• What to work on: Across all the records, filter for lines with the word "Expand" and copy them.

Dataset items
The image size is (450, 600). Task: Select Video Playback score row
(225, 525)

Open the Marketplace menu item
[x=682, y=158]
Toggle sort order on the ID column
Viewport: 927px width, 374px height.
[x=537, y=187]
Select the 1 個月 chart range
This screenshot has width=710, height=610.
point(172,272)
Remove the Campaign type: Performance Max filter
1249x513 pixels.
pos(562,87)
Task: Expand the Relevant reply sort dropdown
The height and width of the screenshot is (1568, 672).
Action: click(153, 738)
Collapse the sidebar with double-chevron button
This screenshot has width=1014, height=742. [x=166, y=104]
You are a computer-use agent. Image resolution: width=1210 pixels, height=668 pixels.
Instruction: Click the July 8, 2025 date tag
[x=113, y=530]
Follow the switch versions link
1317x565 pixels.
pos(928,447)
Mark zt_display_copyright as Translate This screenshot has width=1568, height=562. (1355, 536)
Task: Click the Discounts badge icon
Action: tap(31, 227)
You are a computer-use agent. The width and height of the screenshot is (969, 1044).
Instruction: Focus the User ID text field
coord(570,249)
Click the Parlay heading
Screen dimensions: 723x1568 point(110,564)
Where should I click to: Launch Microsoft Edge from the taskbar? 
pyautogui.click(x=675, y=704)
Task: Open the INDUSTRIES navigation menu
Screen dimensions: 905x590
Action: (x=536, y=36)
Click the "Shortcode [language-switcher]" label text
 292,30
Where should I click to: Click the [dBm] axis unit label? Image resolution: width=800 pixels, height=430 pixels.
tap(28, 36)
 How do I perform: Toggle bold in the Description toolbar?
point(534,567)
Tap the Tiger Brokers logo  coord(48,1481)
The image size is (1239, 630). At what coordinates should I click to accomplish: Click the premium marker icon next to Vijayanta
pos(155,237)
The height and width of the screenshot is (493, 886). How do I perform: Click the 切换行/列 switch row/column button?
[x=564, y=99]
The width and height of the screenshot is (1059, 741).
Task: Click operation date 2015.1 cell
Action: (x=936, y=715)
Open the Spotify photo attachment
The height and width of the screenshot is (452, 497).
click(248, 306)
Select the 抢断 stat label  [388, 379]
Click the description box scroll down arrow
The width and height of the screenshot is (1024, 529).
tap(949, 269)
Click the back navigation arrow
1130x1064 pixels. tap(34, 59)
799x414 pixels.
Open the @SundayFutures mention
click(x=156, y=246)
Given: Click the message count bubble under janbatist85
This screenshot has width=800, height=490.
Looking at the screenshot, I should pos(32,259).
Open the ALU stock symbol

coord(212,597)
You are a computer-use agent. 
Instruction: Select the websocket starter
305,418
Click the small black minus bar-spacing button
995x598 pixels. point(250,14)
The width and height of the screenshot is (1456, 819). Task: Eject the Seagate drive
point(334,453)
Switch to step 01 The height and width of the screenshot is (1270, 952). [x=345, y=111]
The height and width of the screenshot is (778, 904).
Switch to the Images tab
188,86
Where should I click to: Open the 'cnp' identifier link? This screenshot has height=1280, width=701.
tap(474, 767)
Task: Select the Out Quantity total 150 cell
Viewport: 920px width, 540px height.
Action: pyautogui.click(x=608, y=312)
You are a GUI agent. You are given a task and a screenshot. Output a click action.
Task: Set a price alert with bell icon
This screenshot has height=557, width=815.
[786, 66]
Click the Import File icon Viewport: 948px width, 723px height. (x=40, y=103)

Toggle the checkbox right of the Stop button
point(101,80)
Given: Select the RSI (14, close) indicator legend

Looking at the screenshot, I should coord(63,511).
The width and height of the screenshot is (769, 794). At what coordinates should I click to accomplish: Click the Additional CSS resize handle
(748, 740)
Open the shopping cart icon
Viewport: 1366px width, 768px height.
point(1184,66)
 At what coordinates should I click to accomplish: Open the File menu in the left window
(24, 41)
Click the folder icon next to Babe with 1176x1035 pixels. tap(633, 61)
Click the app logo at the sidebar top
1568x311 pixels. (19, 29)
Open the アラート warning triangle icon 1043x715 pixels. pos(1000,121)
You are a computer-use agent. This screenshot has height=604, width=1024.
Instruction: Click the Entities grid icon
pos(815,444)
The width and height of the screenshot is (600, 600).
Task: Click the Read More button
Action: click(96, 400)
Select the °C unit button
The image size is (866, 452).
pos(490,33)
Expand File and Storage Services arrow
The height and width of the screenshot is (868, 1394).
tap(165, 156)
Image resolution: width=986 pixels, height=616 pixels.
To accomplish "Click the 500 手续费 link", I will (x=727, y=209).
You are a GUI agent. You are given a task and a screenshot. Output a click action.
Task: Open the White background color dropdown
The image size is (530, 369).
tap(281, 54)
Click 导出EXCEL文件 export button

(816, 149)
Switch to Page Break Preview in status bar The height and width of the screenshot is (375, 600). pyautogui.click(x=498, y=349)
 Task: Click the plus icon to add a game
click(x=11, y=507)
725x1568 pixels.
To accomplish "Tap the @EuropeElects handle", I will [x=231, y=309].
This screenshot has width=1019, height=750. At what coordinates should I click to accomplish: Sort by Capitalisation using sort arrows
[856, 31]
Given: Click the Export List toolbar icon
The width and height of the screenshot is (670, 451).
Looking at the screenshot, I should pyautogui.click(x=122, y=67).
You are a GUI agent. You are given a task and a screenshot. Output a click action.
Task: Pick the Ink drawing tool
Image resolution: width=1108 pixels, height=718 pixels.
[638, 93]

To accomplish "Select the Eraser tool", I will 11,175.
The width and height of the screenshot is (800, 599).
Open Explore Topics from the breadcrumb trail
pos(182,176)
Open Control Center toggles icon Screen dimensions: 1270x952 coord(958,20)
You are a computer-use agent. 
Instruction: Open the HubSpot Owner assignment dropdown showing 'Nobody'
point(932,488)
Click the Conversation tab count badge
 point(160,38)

• Output below:
Task: Expand the Relevant reply sort dropdown
Expand File and Storage Services arrow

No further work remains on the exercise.